CORTE DI CASSAZIONE Ordinanza 6 maggio 2026, n. 12851
Svolgimento del processo
1.- Con la sentenza indicata in epigrafe, la Corte d’Appello di Torino, in parziale riforma della pronuncia del Tribunale di Novara, ha condannato l’INPS a corrispondere l’indennità di maternità alla signora A.A. per il periodo dall’8 gennaio 2018 al 3 febbraio 2018 e alla signora B.B. per il periodo dal 12 febbraio 2017 al 10 luglio 2017, secondo i criteri definiti dagli artt. 22 e 23 del decreto legislativo 26 marzo 2001, n. 151, nell’interpretazione delineata da Cass., sez. lav., 11 maggio 2018, n. 11414.

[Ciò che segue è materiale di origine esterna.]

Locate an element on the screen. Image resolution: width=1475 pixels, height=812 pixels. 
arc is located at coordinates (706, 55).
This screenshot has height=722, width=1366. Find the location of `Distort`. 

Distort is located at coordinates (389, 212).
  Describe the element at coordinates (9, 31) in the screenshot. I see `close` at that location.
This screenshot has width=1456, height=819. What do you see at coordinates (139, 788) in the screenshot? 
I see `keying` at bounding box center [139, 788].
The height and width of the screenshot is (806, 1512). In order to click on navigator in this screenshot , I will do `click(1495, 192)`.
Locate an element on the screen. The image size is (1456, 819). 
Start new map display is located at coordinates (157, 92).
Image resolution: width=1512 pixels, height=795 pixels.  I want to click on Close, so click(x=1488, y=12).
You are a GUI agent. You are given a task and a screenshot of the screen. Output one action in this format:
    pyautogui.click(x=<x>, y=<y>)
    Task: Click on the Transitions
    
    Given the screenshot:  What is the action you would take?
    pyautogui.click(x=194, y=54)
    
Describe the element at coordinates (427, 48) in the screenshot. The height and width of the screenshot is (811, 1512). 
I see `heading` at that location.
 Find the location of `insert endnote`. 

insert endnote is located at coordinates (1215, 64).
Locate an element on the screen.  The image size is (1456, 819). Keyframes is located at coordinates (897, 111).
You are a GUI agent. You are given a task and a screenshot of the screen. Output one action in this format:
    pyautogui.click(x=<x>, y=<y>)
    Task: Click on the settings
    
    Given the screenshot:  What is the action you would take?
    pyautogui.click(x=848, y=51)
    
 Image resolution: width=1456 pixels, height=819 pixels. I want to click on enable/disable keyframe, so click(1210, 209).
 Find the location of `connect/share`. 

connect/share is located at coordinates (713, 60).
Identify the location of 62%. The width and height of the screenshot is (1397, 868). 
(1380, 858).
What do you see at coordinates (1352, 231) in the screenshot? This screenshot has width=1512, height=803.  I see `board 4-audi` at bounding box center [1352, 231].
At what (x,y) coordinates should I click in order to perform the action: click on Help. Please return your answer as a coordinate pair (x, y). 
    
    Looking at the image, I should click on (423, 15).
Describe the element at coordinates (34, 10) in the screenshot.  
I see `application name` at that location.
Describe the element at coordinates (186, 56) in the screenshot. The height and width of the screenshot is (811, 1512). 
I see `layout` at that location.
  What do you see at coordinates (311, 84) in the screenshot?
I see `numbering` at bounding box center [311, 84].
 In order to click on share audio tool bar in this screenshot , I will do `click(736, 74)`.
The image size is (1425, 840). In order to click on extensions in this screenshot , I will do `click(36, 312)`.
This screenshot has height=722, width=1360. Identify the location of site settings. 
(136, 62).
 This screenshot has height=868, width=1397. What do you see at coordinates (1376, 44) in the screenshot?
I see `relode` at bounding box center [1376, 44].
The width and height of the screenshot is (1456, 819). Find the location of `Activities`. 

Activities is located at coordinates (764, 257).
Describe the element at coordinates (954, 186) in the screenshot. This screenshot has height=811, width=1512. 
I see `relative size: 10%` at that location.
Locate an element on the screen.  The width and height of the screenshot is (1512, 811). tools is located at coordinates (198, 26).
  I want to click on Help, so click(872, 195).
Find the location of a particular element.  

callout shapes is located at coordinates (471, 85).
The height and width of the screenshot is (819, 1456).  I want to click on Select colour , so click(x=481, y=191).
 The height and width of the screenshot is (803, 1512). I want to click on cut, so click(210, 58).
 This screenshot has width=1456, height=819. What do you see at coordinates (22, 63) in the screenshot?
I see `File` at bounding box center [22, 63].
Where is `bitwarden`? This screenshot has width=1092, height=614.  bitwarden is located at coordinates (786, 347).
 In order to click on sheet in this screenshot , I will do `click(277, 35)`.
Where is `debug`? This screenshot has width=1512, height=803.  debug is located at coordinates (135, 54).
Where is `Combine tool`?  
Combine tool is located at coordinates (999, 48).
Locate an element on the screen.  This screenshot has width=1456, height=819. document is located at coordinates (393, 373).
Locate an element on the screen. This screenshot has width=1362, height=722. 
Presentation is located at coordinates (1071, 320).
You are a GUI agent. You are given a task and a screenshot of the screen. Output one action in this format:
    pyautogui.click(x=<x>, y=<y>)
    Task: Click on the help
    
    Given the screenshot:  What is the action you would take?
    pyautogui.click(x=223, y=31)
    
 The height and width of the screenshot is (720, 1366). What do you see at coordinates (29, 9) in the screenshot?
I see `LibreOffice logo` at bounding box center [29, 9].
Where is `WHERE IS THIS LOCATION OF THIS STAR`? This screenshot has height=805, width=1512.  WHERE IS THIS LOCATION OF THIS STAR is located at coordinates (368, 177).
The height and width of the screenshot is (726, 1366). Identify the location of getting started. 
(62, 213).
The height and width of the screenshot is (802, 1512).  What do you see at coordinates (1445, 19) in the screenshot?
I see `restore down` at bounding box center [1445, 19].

La Corte territoriale, dopo aver qualificato l’azione come finalizzata al conseguimento di determinate prestazioni previdenziali, ritiene applicabile il termine annuale di decadenza e lo computa andando a ritroso di un anno dalla data delle istanze di ricalcolo, formulate l’8 gennaio 2019 dalla signora A.A. e il 12 febbraio 2018 dalla signora B.B., prima del ricorso giudiziario depositato da entrambe il 15 aprile 2019.
Né l’istituto della decadenza, modulato dal legislatore in termini non irragionevoli, infrange i principi costituzionali e quelli sanciti dal diritto dell’Unione europea. Il termine di un anno si rivela “congruo e adeguato ai fini di consentire la tutela assicurata dalla legge alla lavoratrice madre” (pagina 21 della sentenza d’appello).
2.- Le signore A.A. e B.B. impugnano per cassazione la sentenza d’appello e affidano il ricorso principale a cinque motivi, illustrati da memoria in prossimità dell’adunanza camerale.
3.- All’impugnazione l’INPS resiste con controricorso, proponendo altresì ricorso incidentale sulla base di un motivo, egualmente illustrato da memoria.
4.- Il ricorso è stato fissato per la trattazione in camera di consiglio.
5.- Il Pubblico Ministero non ha depositato conclusioni scritte.
6.- All’esito della camera di consiglio, il Collegio si è riservato il deposito dell’ordinanza nei successivi sessanta giorni.
Motivi della decisione
1.- Il ricorso principale si articola in cinque motivi.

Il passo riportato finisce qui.